Ik vraag me meteen af of dit nu wel zo’n handige wedervraag is. Durf dit maar eens te vragen aan je kinderen…
De (on)smakelijkheid van de ovenschotel is inmiddels in de vergetelheid geraakt.
“Ik niet,” zegt Nick. “Ik was al lang blij dat jullie gewoon niks meer tegen elkaar zeiden. Dat was tig keer beter dan al dat geruzie en geschreeuw.”
“Ik ook niet,” murmelt Simone. Dat verbaast me. Ik dacht altijd dat mijn meiske nogal emotioneel ingesteld was voor wat betreft het ‘voorgoed voorbije’ vertrouwde familieleven.
“Echt niet? Helemaal niet?” Ik kan het nauwelijks geloven. Zelfs ik heb wel eens gemengde gevoelens over ‘vroeger’ en hoe anders alles nu is. En vooral over alles wat nu níét meer is. Met zijn vieren eetbaar avondeten naar binnen werken, bijvoorbeeld.
“Nee. Niet. Nadat mama wegging, was het klote. Toen moest ik wel heel hard huilen. Maar daarna is alles alleen maar beter geworden. Jij bent vrolijker, lolliger, aardiger, en je praat nu ook veel uitgebreider met ons over van alles. Dat deed je vroeger niet, want je was altijd weg en aan het werk. Nu ben je veel meer thuis bij ons. En mama is óók blijer en rustiger dan vroeger.

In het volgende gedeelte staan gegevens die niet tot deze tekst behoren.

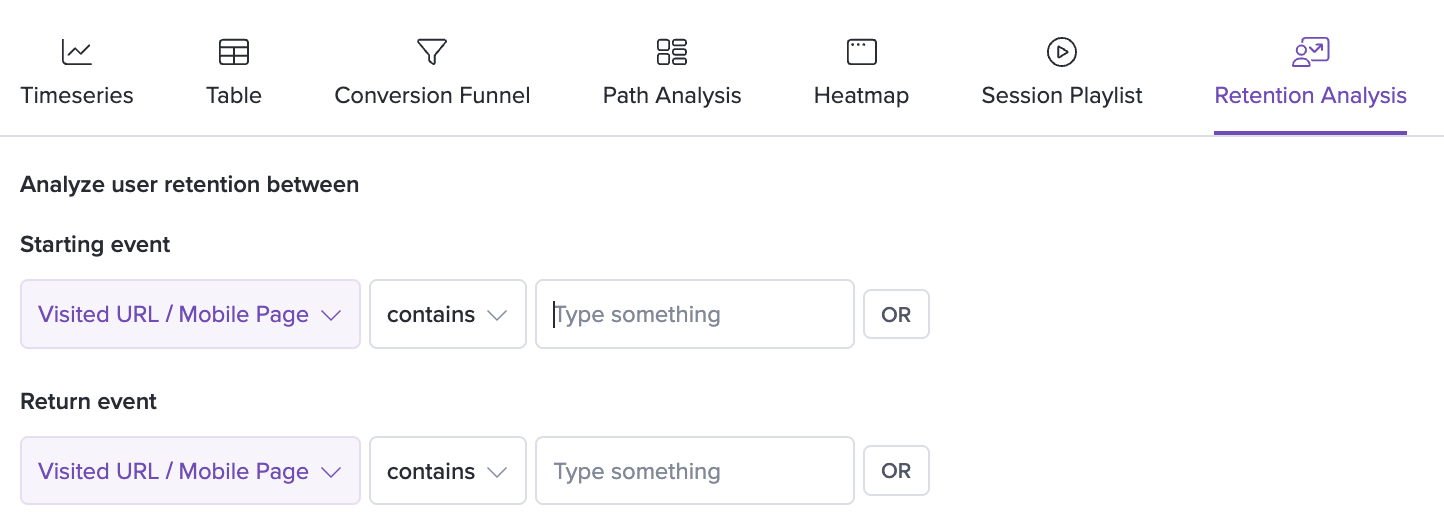Select the Table grid icon
Image resolution: width=1444 pixels, height=530 pixels.
point(234,52)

Toen was ze echt een stresskip en altijd driftig. Maar nu heeft ze Manuel. En die vind ik óók hartstikke aardig. Manuel is héél gespierd, je kunt niet eens een deuk in zijn bovenarmen prikken. En hij heeft een hoop geld voor toffe uitstapjes en vakantie. En Manuel weet ook een heleboel over het heelal, wist je dat? Oh, en hij heeft een nieuwe auto! Die is gááf, joh!”

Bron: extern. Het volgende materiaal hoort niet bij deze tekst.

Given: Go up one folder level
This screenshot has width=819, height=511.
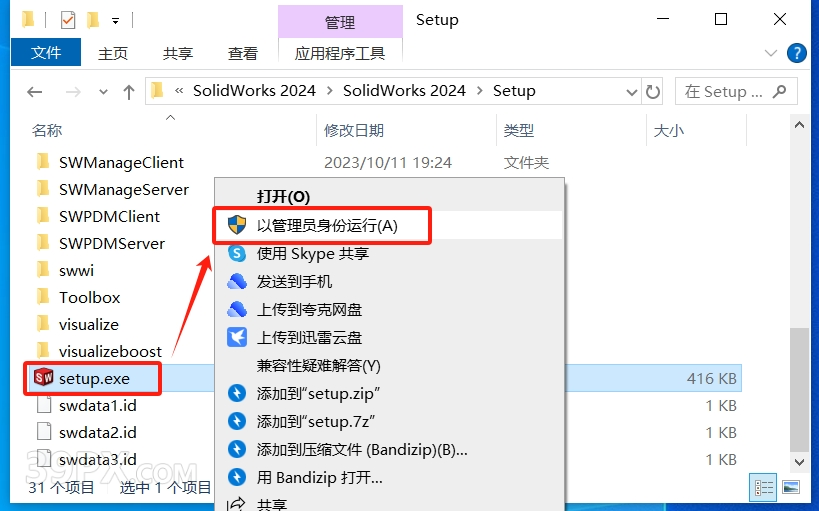Looking at the screenshot, I should 128,92.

Ik wil bijna brullen dat ik nu wel weer genoeg gehoord heb. Manuel dit en Manuel dat. Maar ik hou me in, want eigenlijk ben ik ontzettend opgelucht dat Nick en Simone met de nieuwe vriend van ex op kunnen schieten en hij klaarblijkelijk ook goed voor hen is. Ik hoop maar heel hard dat dat zo blijft.
“Ik ben gewoon blij dat jullie elkaars ogen niet meer uitkrabben,” bromt Nick. “Ik was die eeuwige spanning, dat gebekvecht en gejammer méér dan zat.”
Dat klinkt als een getergde ouder die bijna euforisch is over het feit dat zijn koters ein-de-lijk de puberteit voorbij gegroeid zijn.
“Ja! Dat!” stemt Simone in. “Jullie waren hartstikke ongelukkig met elkaar. Waarom zou je dan nog samen in één huis blijven wonen? Iedereen is nu weer happy. En zoals het ‘vroeger’ vóór het rottige vroeger wordt het toch nooit meer, dus erom huilen helpt geen bal.”
Soms vraag ik me werkelijk af, wie hier de meest volwassen mensen in huis zijn.
Wij sneue commune-mannen zijn het in ieder geval niet.